Attraverso altri tre ordini esecutivi, Biden ha deciso di restringere le categorie di immigrati da deportare e di disporre una moratoria di 100 giorni sulle deportazioni. Inoltre, ha sospeso la dichiarazione d’emergenza nazionale che il tycoon aveva utilizzato per dirottare miliardi di dollari di finanziamenti militari nella costruzione del muro al confine con il Messico. L’ordine esecutivo in questione, pur assestando un duro colpo ad una delle disposizioni simbolo della precedente amministrazione, non dispone la demolizione del muro; la costruzione è solo sospesa.  Nondimeno, è stato prolungato, fino al 2022, il programma di protezione dei profughi liberiani residenti negli USA.

Ordini esecutivi sui diritti LGBT

Il quindicesimo ordine esecutivo, invece, impone a tutte le agenzie federali di combattere contro ogni forma di discriminazione basata sull’orientamento sessuale sul posto di lavoro.

Ordini esecutivi riguardanti il governo

Con gli ultimi due si introduce un codice etico per i membri del governo federale, proibendo di utilizzare la propria carica per i propri interessi personali e impedisce interferenze politiche nelle attività del Department of Justice e viene disposto il congelamento di tutti i regolamenti approvati dal presidente Trump non ancora entrati in vigore. L’amministrazione Biden si riserva di controllare i regolamenti approvati e decidere quali mantenere, quali modificare e quali abrogare.

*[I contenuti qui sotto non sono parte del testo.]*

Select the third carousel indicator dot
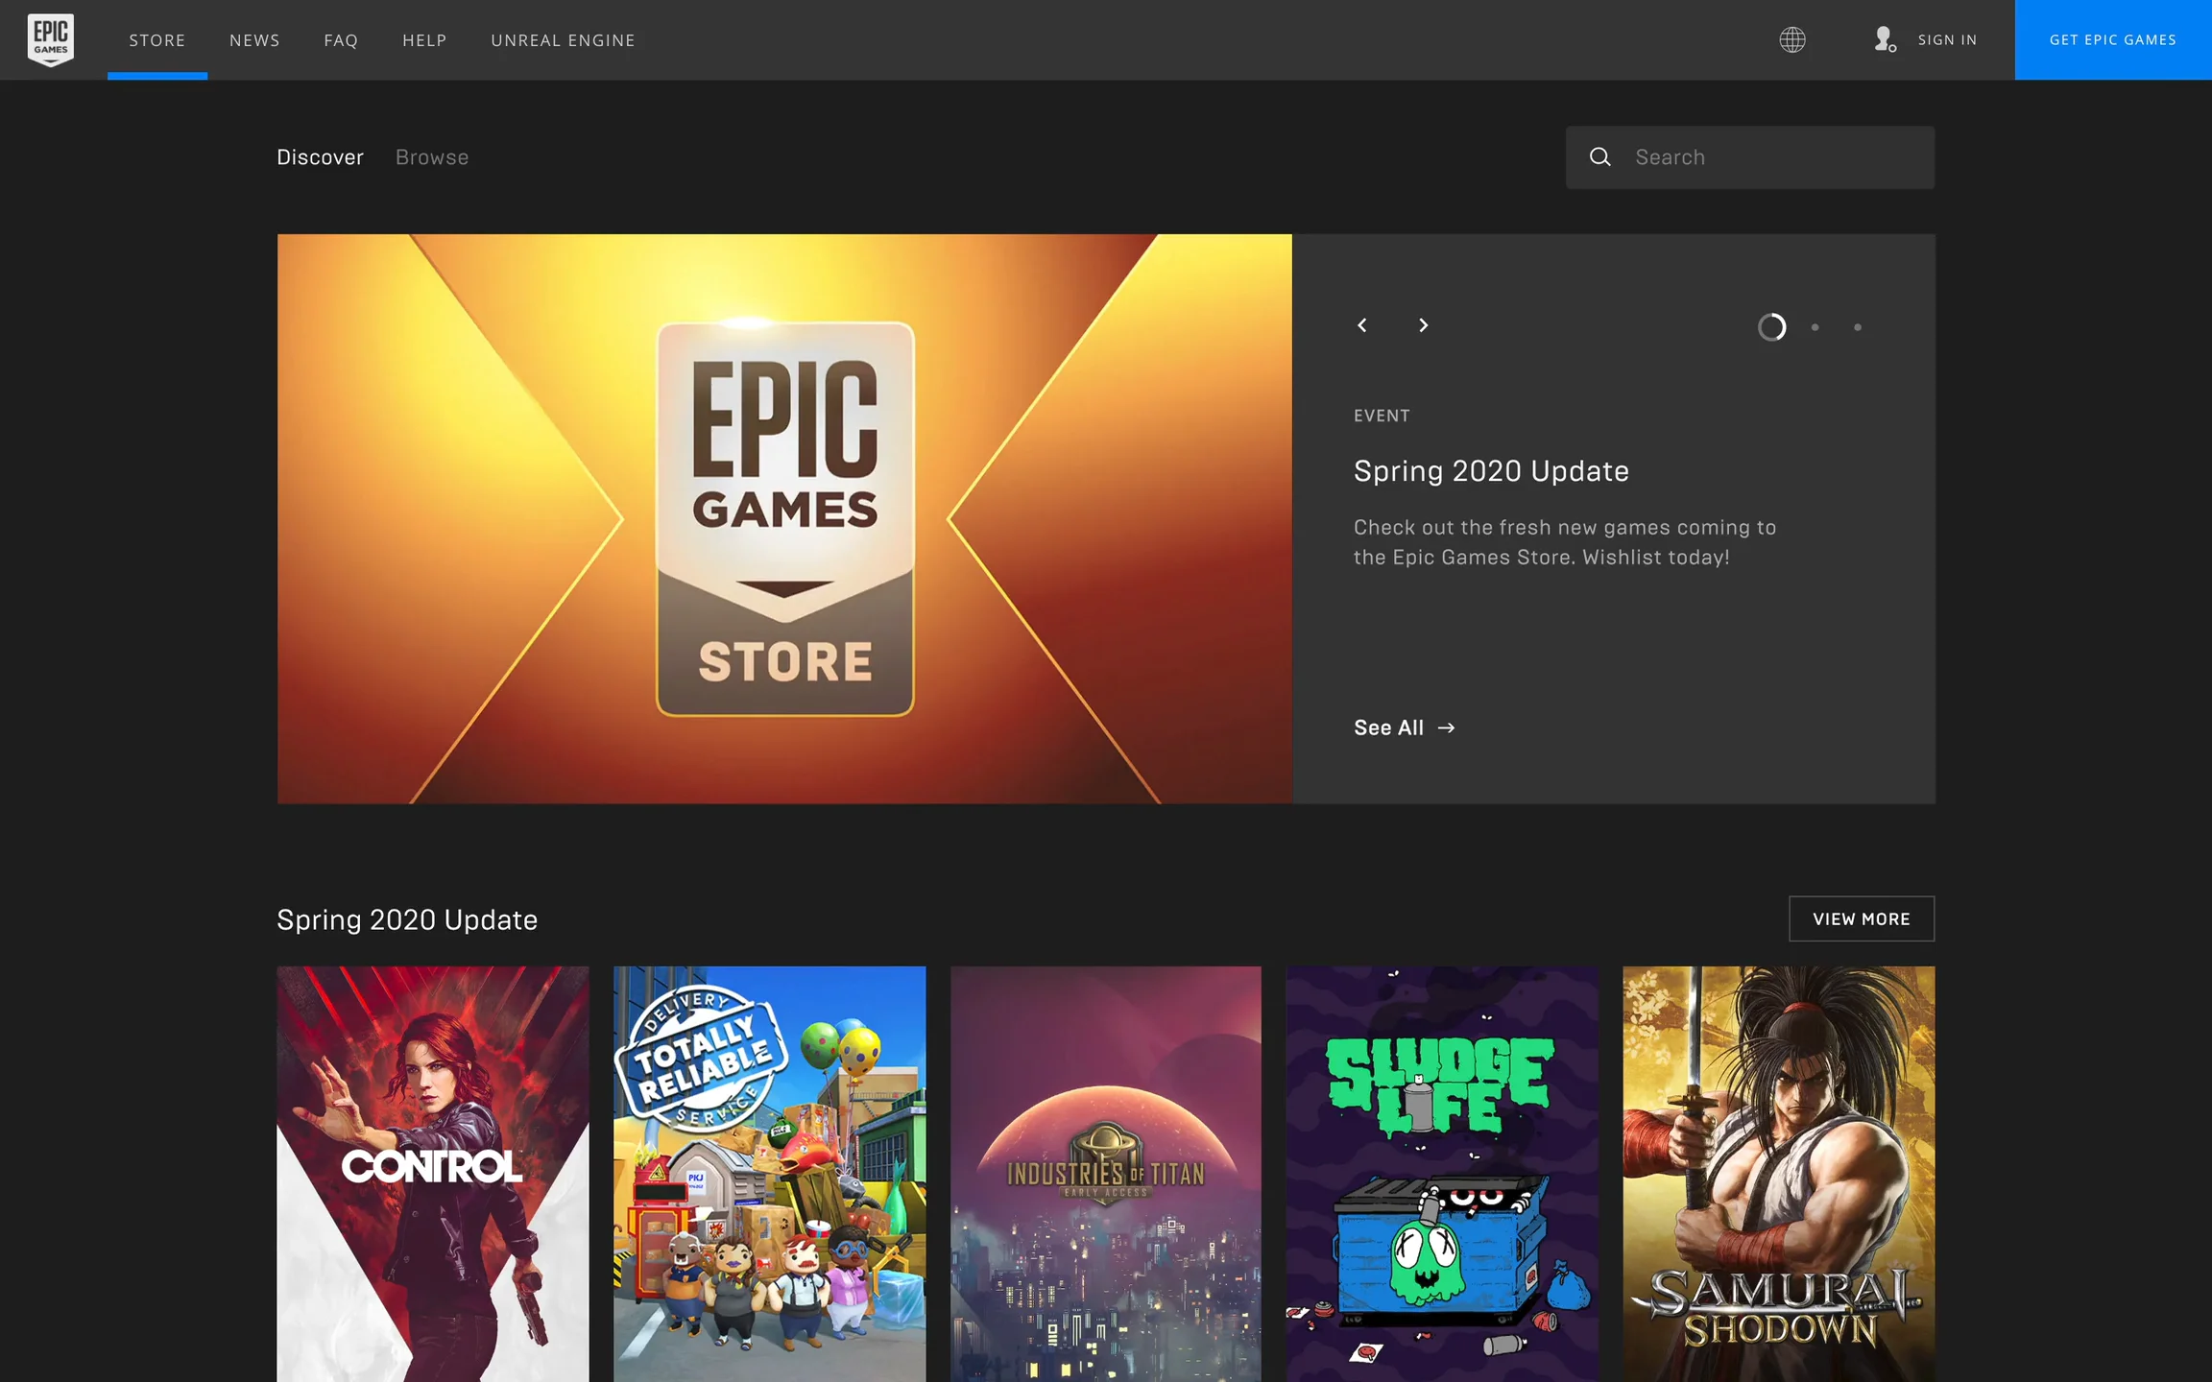coord(1857,327)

Da che parte va l’America?

In conclusione, l’amministrazione Biden ha optato per un approccio deciso, firmando già nel suo primo giorno, provvedimenti di una certa importanza. Il neo-presidente ha perseguito prevalentemente due obiettivi: distanziarsi nettamente dal predecessore e migliorare l’immagine degli Stati Uniti nel mondo. Biden ha infatti abolito molte delle politiche simbolo della presidenza Trump e della campagna elettorale del tycoon. La nuova amministrazione sembrerebbe voler dare l’immagine di un’America meno aggressiva sul tema immigrazione e molto disposta a collaborare con altre nazioni ed organizzazioni internazionali su tematiche di interesse generale come il cambiamento climatico e il coronavirus.

Sebbene buona parte dei provvedimenti siano mirati ad invertire le politiche dell’amministrazione precedente, va segnalata una grande riforma consistente nell’ampliare il ruolo del governo federale nella gestione della pandemia. Tale intento è riscontrabile negli obblighi comportamentali imposti ai dipendenti del governo federale e nella creazione dell’ufficio di coordinamento volto ad implementare il futuro piano sulla distribuzione dei vaccini. Ciononostante, è ancora presto per capire verso quale direzione si muoveranno gli Stati Uniti alla luce di tali provvedimenti. Per farlo bisognerà ancora aspettare. Solo al termine dei primi 100 giorni di mandato sarà possibile fare un bilancio preliminare.